Though the entries contain pictures, the copy you make should hold only the rest, exactly as written.

[Stored data]
----
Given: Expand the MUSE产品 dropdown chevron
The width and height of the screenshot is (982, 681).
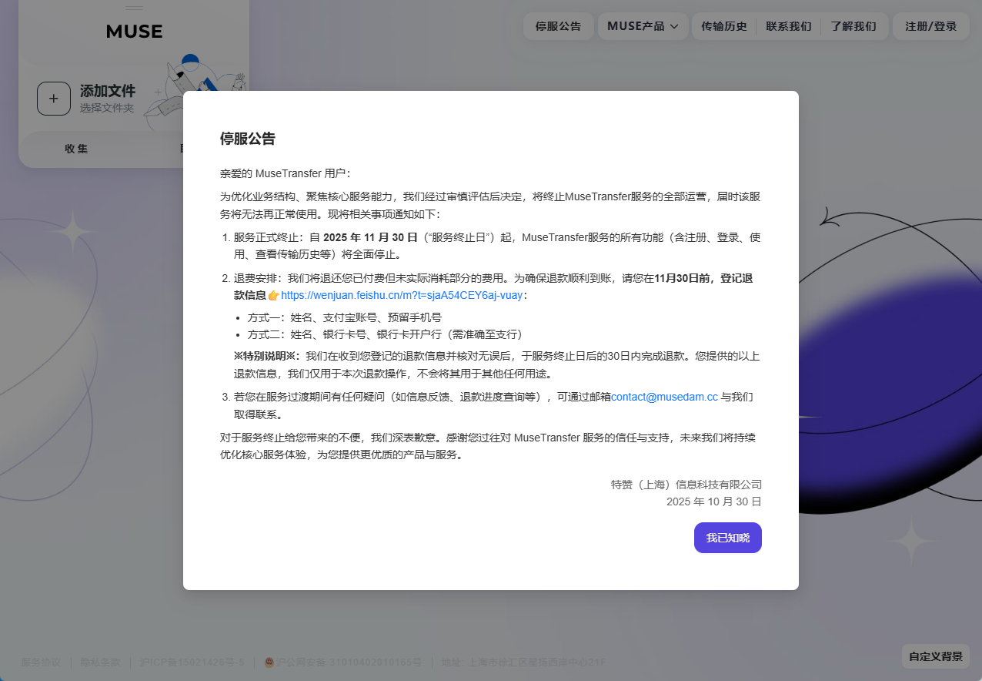Looking at the screenshot, I should [x=674, y=26].
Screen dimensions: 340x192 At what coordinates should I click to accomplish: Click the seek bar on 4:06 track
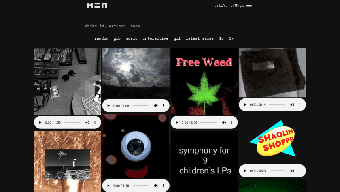(x=140, y=106)
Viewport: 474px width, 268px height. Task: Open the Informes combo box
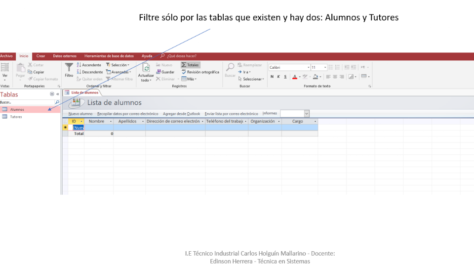[306, 114]
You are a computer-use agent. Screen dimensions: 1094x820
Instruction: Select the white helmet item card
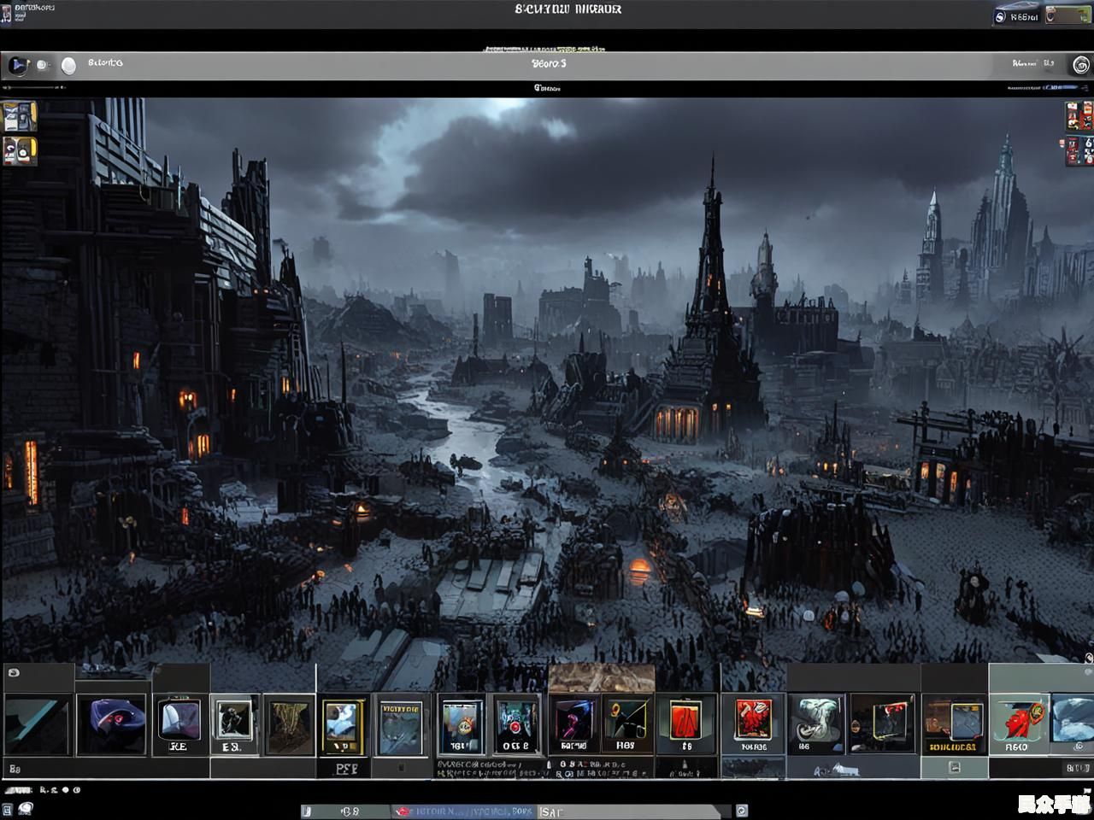(179, 720)
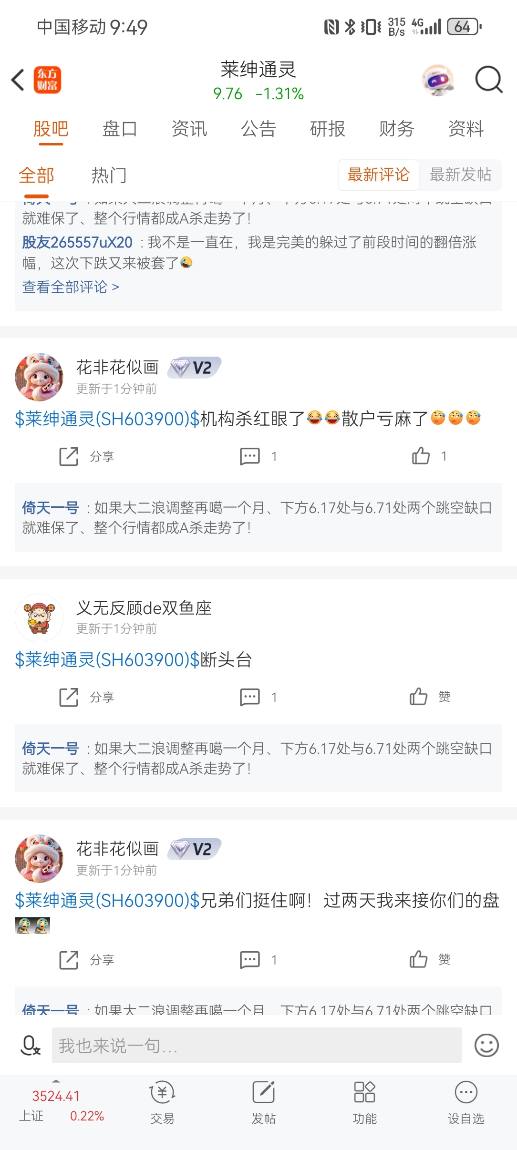Open the emoji picker smiley icon

486,1045
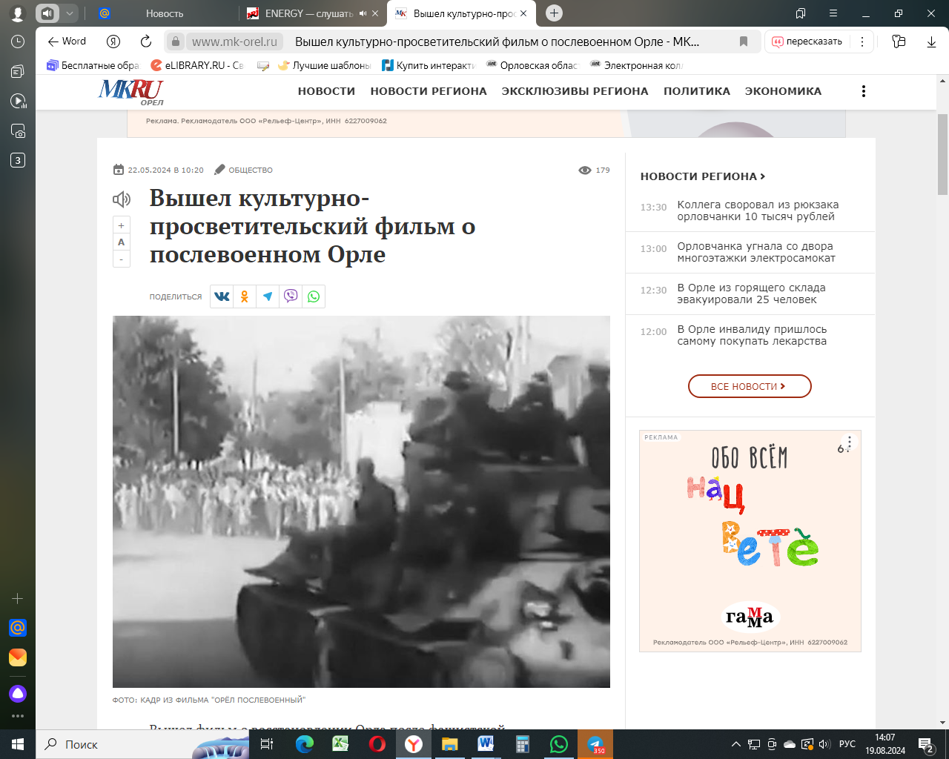
Task: Bookmark this page in address bar
Action: [x=744, y=42]
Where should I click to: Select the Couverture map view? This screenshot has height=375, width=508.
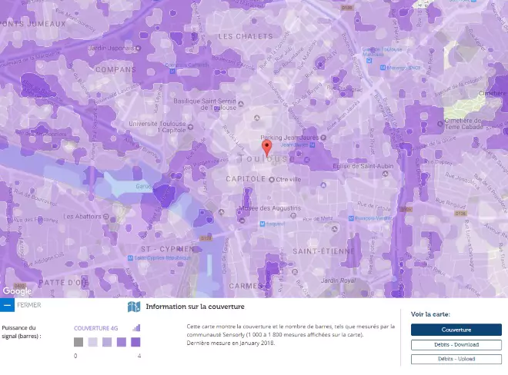(x=456, y=330)
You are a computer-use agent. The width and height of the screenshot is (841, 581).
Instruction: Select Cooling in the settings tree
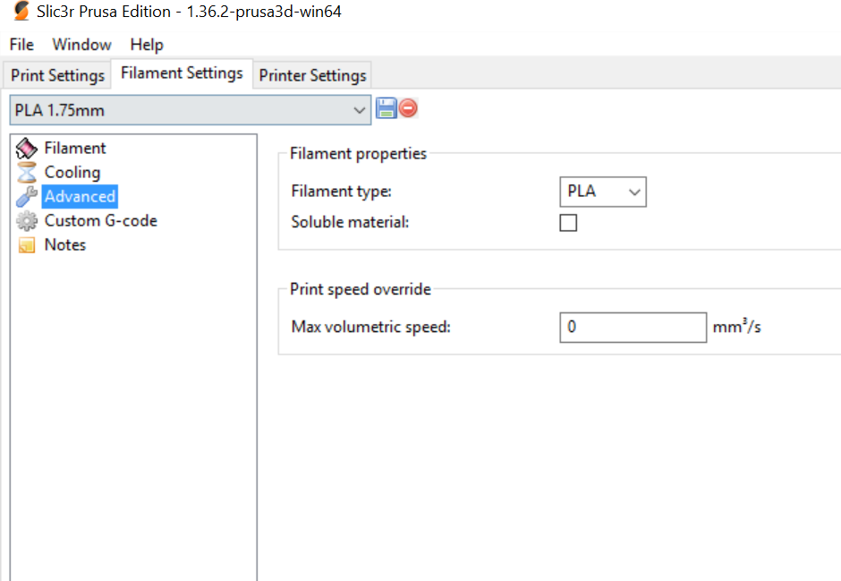click(72, 172)
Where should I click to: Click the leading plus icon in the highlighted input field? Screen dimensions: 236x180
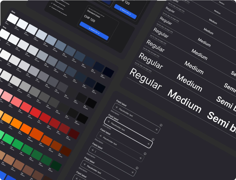[109, 121]
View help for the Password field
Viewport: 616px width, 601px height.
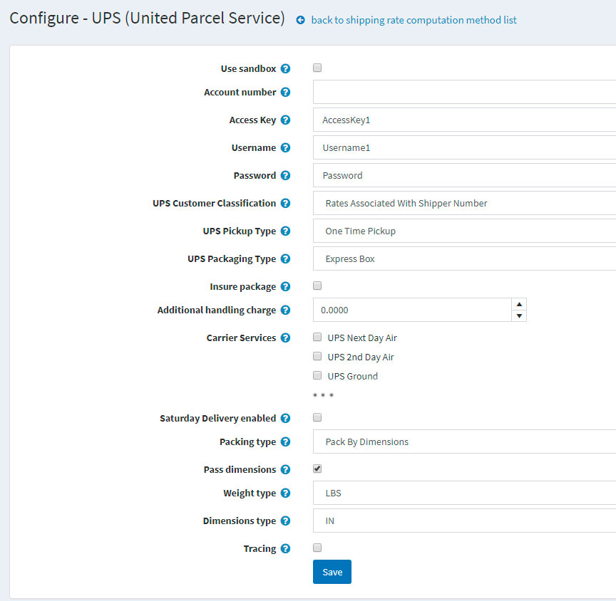pos(285,175)
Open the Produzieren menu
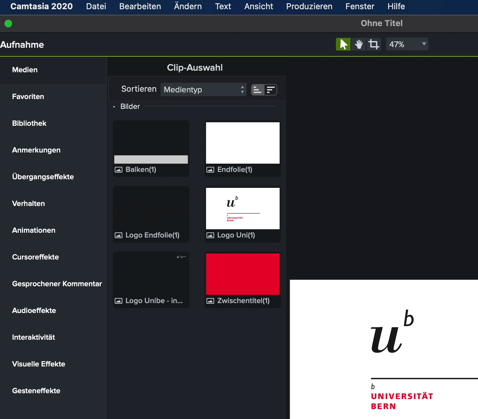Screen dimensions: 478x419 [309, 6]
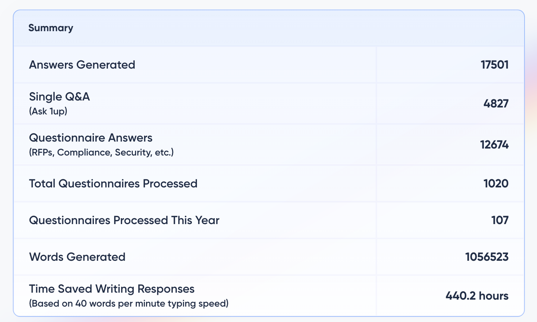The width and height of the screenshot is (537, 322).
Task: Select Questionnaires Processed This Year label
Action: click(124, 220)
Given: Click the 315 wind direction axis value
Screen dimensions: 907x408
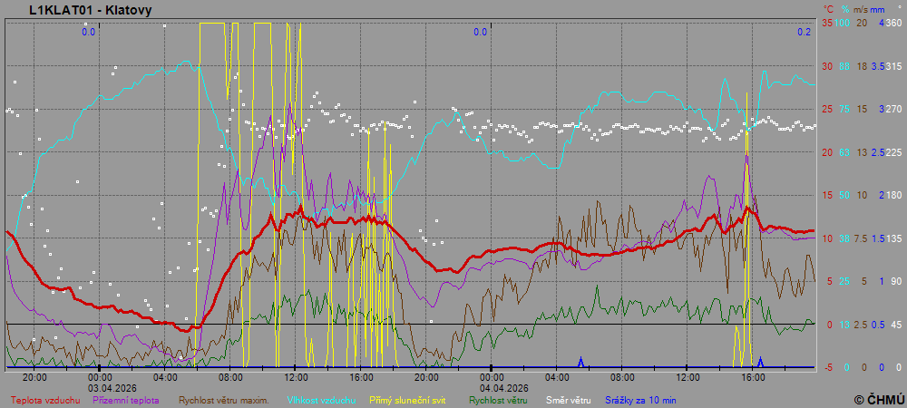Looking at the screenshot, I should (x=893, y=66).
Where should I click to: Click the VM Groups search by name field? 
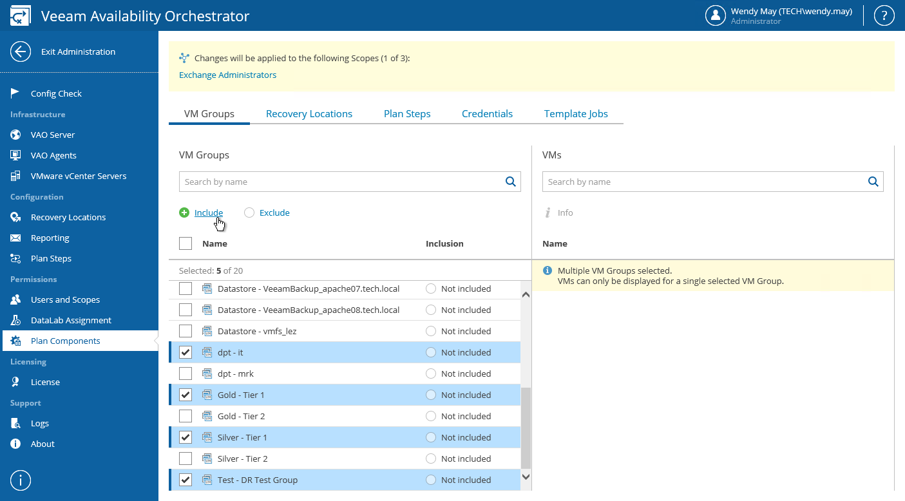coord(341,182)
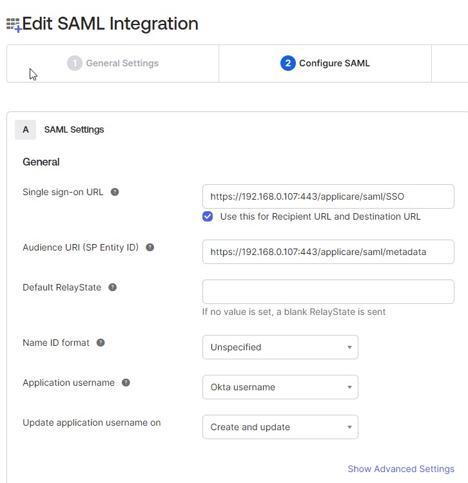Screen dimensions: 468x483
Task: Click the Use this for Recipient URL label
Action: tap(320, 216)
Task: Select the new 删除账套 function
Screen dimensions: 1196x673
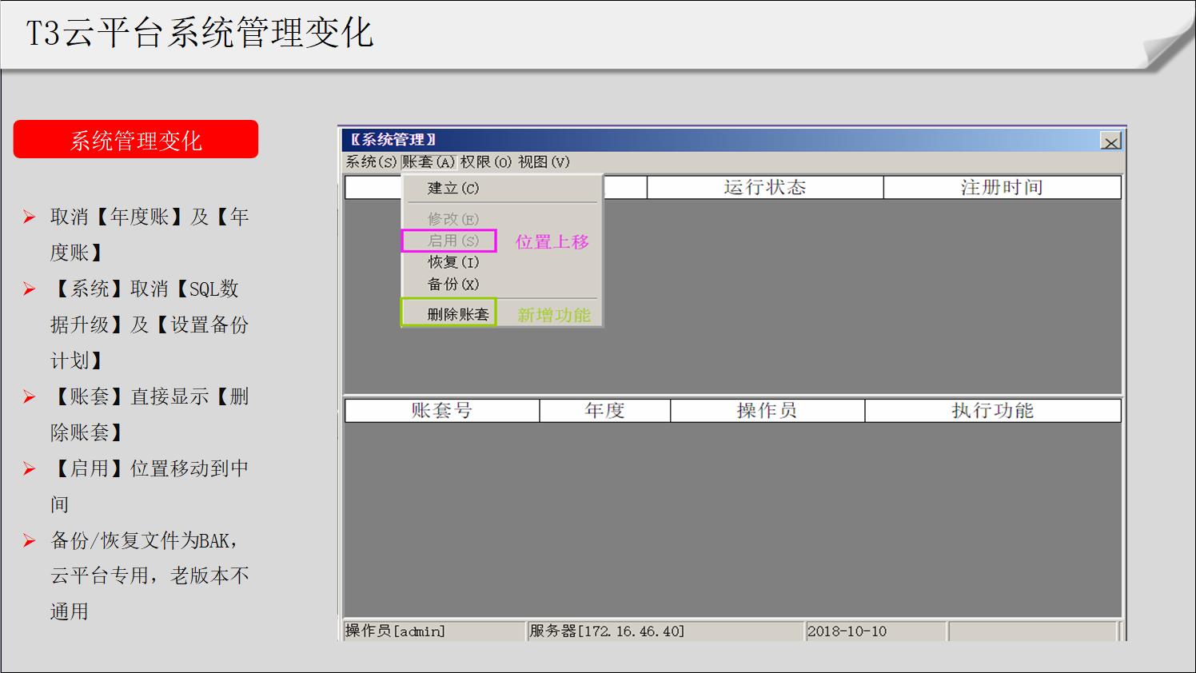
----
OUTPUT OF THE EXERCISE:
Given: Expand the MUSE产品 dropdown chevron
The width and height of the screenshot is (982, 681).
Looking at the screenshot, I should [x=674, y=26].
Screen dimensions: 340x192 At what coordinates should I click to accomplish: Click the seek bar on 4:06 track
(x=140, y=106)
Viewport: 474px width, 268px height. Task: Open the Informes combo box
[306, 114]
You are a computer-use agent. Screen dimensions: 1094x820
Instruction: Select the white helmet item card
(179, 720)
Open the emoji picker smiley icon

486,1045
Task: Bookmark this page in address bar
Action: [x=744, y=42]
Where should I click to: Select the Couverture map view? This screenshot has height=375, width=508.
(x=456, y=330)
You are a computer-use agent. The width and height of the screenshot is (841, 581).
Instruction: Select Cooling in the settings tree
click(72, 172)
Where should I click to: Click the leading plus icon in the highlighted input field? Screen dimensions: 236x180
[109, 121]
View help for the Password field
Viewport: 616px width, 601px height.
pos(285,175)
Open the Produzieren menu
Screen dimensions: 478x419 [309, 6]
The width and height of the screenshot is (537, 322).
Task: Select Questionnaires Processed This Year label
Action: click(124, 220)
Given: Click the 315 wind direction axis value
Screen dimensions: 907x408
Looking at the screenshot, I should (x=893, y=66).
Where should I click to: Click the VM Groups search by name field? 
coord(341,182)
Screen dimensions: 468x483
Task: Click the Use this for Recipient URL label
Action: tap(320, 216)
Task: Select the new 删除账套 function
Screen dimensions: 1196x673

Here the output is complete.